我正在为在线Python课程创建一个简单的拼字游戏风格游戏。我在这个问题集中很好地理解了这个概念,我的程序工作得很好。唯一的问题是,在用户玩游戏的控制台输出中,一个随机的“无”字样。正在两条线之间打印,似乎不是原因。问题似乎源于print Current hand: ', display_hand(hand)和inpt = str(raw_input('Enter a word or "." to finish hand: '))之间的play_hand函数
import random
import string
VOWELS = 'aeiou'
CONSONANTS = 'bcdfghjklmnpqrstvwxyz'
HAND_SIZE = 7
SCRABBLE_LETTER_VALUES = {
'a': 1, 'b': 3, 'c': 3, 'd': 2, 'e': 1, 'f': 4, 'g': 2, 'h': 4, 'i': 1, 'j': 8, 'k': 5, 'l': 1, 'm': 3, 'n': 1, 'o': 1, 'p': 3, 'q': 10, 'r': 1, 's': 1, 't': 1, 'u': 1, 'v': 4, 'w': 4, 'x': 8, 'y': 4, 'z': 10
}
# -----------------------------------
# Helper code
# (you don't need to understand this helper code)
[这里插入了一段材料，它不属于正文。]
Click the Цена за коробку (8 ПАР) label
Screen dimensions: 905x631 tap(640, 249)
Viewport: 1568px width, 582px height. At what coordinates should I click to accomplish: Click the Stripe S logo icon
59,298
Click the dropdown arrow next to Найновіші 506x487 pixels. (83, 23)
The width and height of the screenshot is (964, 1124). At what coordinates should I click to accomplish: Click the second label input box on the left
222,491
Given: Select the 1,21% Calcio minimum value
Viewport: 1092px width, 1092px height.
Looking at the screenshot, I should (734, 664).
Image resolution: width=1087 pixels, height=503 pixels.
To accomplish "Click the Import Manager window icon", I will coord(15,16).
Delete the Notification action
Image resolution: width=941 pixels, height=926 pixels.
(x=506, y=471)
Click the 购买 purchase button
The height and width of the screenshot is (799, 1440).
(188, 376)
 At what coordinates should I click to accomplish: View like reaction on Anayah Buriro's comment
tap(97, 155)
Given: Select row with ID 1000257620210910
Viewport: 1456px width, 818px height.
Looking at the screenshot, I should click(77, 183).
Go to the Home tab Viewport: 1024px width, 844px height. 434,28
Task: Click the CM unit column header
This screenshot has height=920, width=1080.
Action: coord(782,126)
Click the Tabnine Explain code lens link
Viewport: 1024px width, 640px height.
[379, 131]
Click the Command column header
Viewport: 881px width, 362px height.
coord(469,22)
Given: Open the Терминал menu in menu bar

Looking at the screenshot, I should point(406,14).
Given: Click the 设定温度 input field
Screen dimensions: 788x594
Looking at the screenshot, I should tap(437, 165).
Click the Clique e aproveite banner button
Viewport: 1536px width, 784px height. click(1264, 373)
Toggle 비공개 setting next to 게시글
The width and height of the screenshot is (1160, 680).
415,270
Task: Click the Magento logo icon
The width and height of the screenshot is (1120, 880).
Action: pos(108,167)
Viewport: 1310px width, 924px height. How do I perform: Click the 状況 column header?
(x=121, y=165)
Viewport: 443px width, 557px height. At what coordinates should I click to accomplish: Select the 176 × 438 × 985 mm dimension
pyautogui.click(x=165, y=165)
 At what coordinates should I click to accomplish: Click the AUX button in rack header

WORDLIST_FILENAME = "words.txt"
def load_words():
"""
Returns a list of valid words. Words are strings of lowercase letters.
Depending on the size of the word list, this function may
take a while to finish.
"""
print "Loading word list from file..."
# inFile: file
inFile = open(WORDLIST_FILENAME, 'r', 0)
# wordlist: list of strings
wordlist = []
for line in inFile:
wordlist.append(line.strip().lower())
print " ", len(wordlist), "words loaded."
return wordlist
word_list = load_words()
def get_frequency_dict(sequence):
"""
Returns a dictionary where the keys are elements of the sequence
and the values are integer counts, for the number of times that
an element is repeated in the sequence.
sequence: string or list
return: dictionary
"""
# freqs: dictionary (element_type -> int)
freq = {}
for x in sequence:
freq[x] = freq.get(x,0) + 1
return freq
# (end of helper code)
# -----------------------------------
#
# Problem #1: Scoring a word
#
def get_word_score(word, n):
"""
Returns the score for a word. Assumes the word is a
valid word.
The score for a word is the sum of the points for letters
in the word multiplied by the length of the word, plus 50
points if all n letters are used on the first go.
Letters are scored as in Scrabble; A is worth 1, B is
worth 3, C is worth 3, D is worth 2, E is worth 1, and so on.
word: string (lowercase letters)
returns: int >= 0
"""
score = 0
word = word.lower()
for letter in word:
score += SCRABBLE_LETTER_VALUES[letter]
score *= len(word)
if len(word) == n:
score += 50
return score
#
# Make sure you understand how this function works and what it does!
#
def display_hand(hand):
"""
Displays the letters currently in the hand.
For example:
display_hand({'a':1, 'x':2, 'l':3, 'e':1})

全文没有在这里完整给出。